> [TASK ITEM]:
Repeat the data exactly, please.

> [DATASET]:
[Start of Attachment]
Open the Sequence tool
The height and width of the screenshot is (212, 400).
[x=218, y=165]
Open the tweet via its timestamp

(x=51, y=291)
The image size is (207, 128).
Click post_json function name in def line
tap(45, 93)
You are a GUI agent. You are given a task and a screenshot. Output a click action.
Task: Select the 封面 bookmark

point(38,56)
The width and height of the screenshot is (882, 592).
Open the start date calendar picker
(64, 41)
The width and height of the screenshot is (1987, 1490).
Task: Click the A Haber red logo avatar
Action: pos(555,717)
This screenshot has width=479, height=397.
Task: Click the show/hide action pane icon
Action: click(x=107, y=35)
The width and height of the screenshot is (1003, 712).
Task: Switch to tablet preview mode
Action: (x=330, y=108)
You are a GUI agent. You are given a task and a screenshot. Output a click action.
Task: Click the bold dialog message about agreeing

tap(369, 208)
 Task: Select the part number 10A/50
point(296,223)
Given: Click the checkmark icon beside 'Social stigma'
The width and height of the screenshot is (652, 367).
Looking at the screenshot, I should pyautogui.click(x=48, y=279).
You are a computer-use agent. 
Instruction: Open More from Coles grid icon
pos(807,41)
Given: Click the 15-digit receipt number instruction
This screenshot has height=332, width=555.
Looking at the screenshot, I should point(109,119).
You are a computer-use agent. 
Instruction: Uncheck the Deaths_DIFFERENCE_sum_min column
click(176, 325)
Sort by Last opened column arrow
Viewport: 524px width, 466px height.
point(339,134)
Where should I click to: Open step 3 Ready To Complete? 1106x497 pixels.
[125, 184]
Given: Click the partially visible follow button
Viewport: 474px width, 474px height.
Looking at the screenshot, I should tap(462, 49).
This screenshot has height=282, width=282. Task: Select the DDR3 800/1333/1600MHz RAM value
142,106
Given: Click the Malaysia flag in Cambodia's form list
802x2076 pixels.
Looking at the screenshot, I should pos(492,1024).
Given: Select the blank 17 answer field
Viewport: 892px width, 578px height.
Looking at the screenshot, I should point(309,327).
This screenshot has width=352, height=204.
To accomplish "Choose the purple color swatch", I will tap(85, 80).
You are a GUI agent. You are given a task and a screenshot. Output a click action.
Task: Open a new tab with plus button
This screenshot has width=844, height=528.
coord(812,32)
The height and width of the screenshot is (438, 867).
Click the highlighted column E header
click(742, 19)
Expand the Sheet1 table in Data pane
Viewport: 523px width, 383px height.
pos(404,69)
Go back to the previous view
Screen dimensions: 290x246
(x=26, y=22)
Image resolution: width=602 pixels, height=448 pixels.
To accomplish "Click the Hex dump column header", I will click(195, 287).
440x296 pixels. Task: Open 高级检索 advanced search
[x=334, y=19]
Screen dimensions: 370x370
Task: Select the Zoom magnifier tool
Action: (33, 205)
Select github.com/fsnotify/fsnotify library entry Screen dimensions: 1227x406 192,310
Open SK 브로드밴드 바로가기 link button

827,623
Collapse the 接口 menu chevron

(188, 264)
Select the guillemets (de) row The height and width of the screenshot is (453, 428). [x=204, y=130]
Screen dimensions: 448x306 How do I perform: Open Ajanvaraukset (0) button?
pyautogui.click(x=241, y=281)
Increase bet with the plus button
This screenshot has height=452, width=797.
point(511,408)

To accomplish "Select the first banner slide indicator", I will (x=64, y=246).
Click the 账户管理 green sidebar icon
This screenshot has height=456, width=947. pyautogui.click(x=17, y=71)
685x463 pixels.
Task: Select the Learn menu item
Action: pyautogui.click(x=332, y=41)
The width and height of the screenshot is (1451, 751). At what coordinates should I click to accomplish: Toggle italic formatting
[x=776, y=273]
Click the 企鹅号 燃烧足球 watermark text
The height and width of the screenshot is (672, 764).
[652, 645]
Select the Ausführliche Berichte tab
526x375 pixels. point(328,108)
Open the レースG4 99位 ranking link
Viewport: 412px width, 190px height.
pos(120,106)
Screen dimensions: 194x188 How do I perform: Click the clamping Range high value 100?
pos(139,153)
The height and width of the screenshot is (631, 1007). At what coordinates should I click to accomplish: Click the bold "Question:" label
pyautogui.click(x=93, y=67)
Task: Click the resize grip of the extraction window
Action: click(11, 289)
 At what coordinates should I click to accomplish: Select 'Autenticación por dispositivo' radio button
[End of Attachment]
> [EXERCISE ANSWER]:
Open the Sequence tool
The height and width of the screenshot is (212, 400).
[x=218, y=165]
Open the tweet via its timestamp

(x=51, y=291)
The image size is (207, 128).
Click post_json function name in def line
tap(45, 93)
You are a GUI agent. You are given a task and a screenshot. Output a click action.
Task: Select the 封面 bookmark

point(38,56)
The width and height of the screenshot is (882, 592).
Open the start date calendar picker
(64, 41)
The width and height of the screenshot is (1987, 1490).
Task: Click the A Haber red logo avatar
Action: pos(555,717)
This screenshot has width=479, height=397.
Task: Click the show/hide action pane icon
Action: click(x=107, y=35)
The width and height of the screenshot is (1003, 712).
Task: Switch to tablet preview mode
Action: (x=330, y=108)
You are a GUI agent. You are given a task and a screenshot. Output a click action.
Task: Click the bold dialog message about agreeing

tap(369, 208)
 Task: Select the part number 10A/50
point(296,223)
Given: Click the checkmark icon beside 'Social stigma'
The width and height of the screenshot is (652, 367).
Looking at the screenshot, I should pyautogui.click(x=48, y=279).
You are a computer-use agent. 
Instruction: Open More from Coles grid icon
pos(807,41)
Given: Click the 15-digit receipt number instruction
This screenshot has height=332, width=555.
Looking at the screenshot, I should point(109,119).
You are a computer-use agent. 
Instruction: Uncheck the Deaths_DIFFERENCE_sum_min column
click(176, 325)
Sort by Last opened column arrow
Viewport: 524px width, 466px height.
point(339,134)
Where should I click to: Open step 3 Ready To Complete? 1106x497 pixels.
[125, 184]
Given: Click the partially visible follow button
Viewport: 474px width, 474px height.
Looking at the screenshot, I should tap(462, 49).
This screenshot has height=282, width=282. Task: Select the DDR3 800/1333/1600MHz RAM value
142,106
Given: Click the Malaysia flag in Cambodia's form list
802x2076 pixels.
Looking at the screenshot, I should pos(492,1024).
Given: Select the blank 17 answer field
Viewport: 892px width, 578px height.
Looking at the screenshot, I should point(309,327).
This screenshot has width=352, height=204.
To accomplish "Choose the purple color swatch", I will tap(85, 80).
You are a GUI agent. You are given a task and a screenshot. Output a click action.
Task: Open a new tab with plus button
This screenshot has width=844, height=528.
coord(812,32)
The height and width of the screenshot is (438, 867).
Click the highlighted column E header
click(742, 19)
Expand the Sheet1 table in Data pane
Viewport: 523px width, 383px height.
pos(404,69)
Go back to the previous view
Screen dimensions: 290x246
(x=26, y=22)
Image resolution: width=602 pixels, height=448 pixels.
To accomplish "Click the Hex dump column header", I will click(195, 287).
440x296 pixels. Task: Open 高级检索 advanced search
[x=334, y=19]
Screen dimensions: 370x370
Task: Select the Zoom magnifier tool
Action: (33, 205)
Select github.com/fsnotify/fsnotify library entry Screen dimensions: 1227x406 192,310
Open SK 브로드밴드 바로가기 link button

827,623
Collapse the 接口 menu chevron

(188, 264)
Select the guillemets (de) row The height and width of the screenshot is (453, 428). [x=204, y=130]
Screen dimensions: 448x306 How do I perform: Open Ajanvaraukset (0) button?
pyautogui.click(x=241, y=281)
Increase bet with the plus button
This screenshot has height=452, width=797.
point(511,408)

To accomplish "Select the first banner slide indicator", I will (x=64, y=246).
Click the 账户管理 green sidebar icon
This screenshot has height=456, width=947. pyautogui.click(x=17, y=71)
685x463 pixels.
Task: Select the Learn menu item
Action: pyautogui.click(x=332, y=41)
The width and height of the screenshot is (1451, 751). At what coordinates should I click to accomplish: Toggle italic formatting
[x=776, y=273]
Click the 企鹅号 燃烧足球 watermark text
The height and width of the screenshot is (672, 764).
[652, 645]
Select the Ausführliche Berichte tab
526x375 pixels. point(328,108)
Open the レースG4 99位 ranking link
Viewport: 412px width, 190px height.
pos(120,106)
Screen dimensions: 194x188 How do I perform: Click the clamping Range high value 100?
pos(139,153)
The height and width of the screenshot is (631, 1007). At what coordinates should I click to accomplish: Click the bold "Question:" label
pyautogui.click(x=93, y=67)
Task: Click the resize grip of the extraction window
Action: click(11, 289)
 At what coordinates should I click to accomplish: Select 'Autenticación por dispositivo' radio button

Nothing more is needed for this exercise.